The origins of beer steins date back to the 14th century. As a result of the bubonic plague and several invasions of flies throughout Europe, Germany established several laws in the early 16th century requiring that all food and beverage containers be covered to protect their contents. By combining a lid, hinge, and thumblift, these ‘German’ containers could easily be opened and closed with one hand. About this time many efforts were also made to improve the earthenware material used for steins. By raising the firing temperature, clay was vitrified into a solid, moisture-free, stone-like material called stoneware. Because this new material was much more durable than the previous earthenware, steins made of stoneware became very popular and many different types of designs and decorations were artistically applied to them.
The word “stein” is of German origin. The etymology of the word is either from “Stein Krug” (meaning stone jug/mug) or from “Steingut” (meaning stone goods). Steins are mugs used for drinking beer. They have a handle and a hinged lid; are decorated and sometimes hand-painted.
Steins may be traditional, regimental, occupational (depicting one’s occupation), character (figural), or relief (three-dimensional). They may be new, antiques, reproductions, or limited editions.

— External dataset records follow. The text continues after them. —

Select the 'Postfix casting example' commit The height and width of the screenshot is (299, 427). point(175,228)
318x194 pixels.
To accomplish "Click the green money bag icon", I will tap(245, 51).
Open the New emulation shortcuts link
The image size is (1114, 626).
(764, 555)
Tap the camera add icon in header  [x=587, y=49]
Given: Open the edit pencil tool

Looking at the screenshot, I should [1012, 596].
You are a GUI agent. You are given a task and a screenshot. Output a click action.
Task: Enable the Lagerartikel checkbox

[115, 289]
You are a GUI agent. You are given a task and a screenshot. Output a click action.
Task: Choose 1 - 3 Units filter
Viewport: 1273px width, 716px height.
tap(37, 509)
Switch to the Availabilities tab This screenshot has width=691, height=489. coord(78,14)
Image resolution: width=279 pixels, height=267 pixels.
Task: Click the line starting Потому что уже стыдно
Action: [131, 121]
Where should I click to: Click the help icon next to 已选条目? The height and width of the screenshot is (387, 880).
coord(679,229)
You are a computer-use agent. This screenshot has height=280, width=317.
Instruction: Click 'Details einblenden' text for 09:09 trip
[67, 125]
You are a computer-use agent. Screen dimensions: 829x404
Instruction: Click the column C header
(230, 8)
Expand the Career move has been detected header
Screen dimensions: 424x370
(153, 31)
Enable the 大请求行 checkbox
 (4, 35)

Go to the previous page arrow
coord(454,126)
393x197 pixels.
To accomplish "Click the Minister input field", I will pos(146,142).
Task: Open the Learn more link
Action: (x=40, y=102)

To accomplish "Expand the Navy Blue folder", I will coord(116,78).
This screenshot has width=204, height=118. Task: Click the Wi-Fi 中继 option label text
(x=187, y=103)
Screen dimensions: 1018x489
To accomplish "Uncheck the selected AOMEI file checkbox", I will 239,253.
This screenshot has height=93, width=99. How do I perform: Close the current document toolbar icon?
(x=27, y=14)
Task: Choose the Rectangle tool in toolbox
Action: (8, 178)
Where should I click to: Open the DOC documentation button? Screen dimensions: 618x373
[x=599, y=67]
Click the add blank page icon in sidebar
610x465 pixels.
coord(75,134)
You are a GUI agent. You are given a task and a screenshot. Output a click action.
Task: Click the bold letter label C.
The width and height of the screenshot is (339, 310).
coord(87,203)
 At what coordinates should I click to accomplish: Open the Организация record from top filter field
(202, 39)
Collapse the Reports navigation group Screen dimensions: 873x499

Steins range in volume from .03 liter (1 oz.) to 32 liter (8.4 gal.), the typical volume being .5 (1/2) liter (16.9 oz.).
Steins often have a theme such as Christmas, wildlife, dogs, military, sports, game fish, etc. Europeans often engraved dates on the lids of steins to commemorate specific occasions, such as birthdays, anniversaries, sporting events, weddings, and retirements.
The history of steins includes the development and introduction of several different materials other than stoneware. Pewter was not only used for lids, but also as a primary body material. It was the material of choice throughout large areas of Europe and particularly popular in England. Glass, porcelain and silver steins were introduced several hundred years ago as well and are all still available today. Today, the stein and tankard industry remains primarily represented by those factories in Germany and England who are from the original regions where history has demonstrated the industry to have been founded. Centuries-old traditions continue to train the skilled hands and eyes that are required to create these steins.
STONEWARE (German-Steinzeug) – Hard material, fired in high temperature kilns generally around 1,200 °C to 1,400 °C . At this temperature, stoneware vitrifies (becomes glass-like).
PEWTER – A pliable compound consisting of tin, copper, and antimony. European pewter has a minimum tin content of 94%. Copper and antimony are added to harden the metal. The higher the tin content, the more silver the final color.
CRYSTAL – denotes a material consisting of 24% or more lead crystal. The body is hand-cut, hand engraved and/or patterned by the mold. They are case hardened, usually are mouth-blown and often feature transparent coloring on exterior and/or the interior of the body.
GLASS – The least expensive of all popular materials. Unlike the procedure for making stoneware, pewter, and crystal steins, glass bodies and handles are formed in one mold. Also, the lids are often attached by machine.
CERAMIC MATERIALS – Ceramic steins fall into one of five categories according to the quality of the ceramic mass, the raw materials, the firing temperature, the color, and density of the mass.
PORCELAIN (German-Porzellan) – True porcelain, known as hard paste, is made of Kaolin (white clay) and Pentuntse (pulverized granite). When fired at a temperature of 1,300 °C to 1,400 °C , these ingredients produce a white, more or less translucent, glass-like material.
Some of the current producers of beer steins are: Liegl, Kaiser Porcelain,B.M.F, Zimmerman, Rastal, A.J. Thewalt, Simon Peter Getz, Albert Stahl & Co., Lindner Porzellan, King Werks, Bockling Glas, Merkelbach, Tradex, W. Corzelius, Villeroy & Boch, Domex, M. Girmscheid, Kurt Hammer.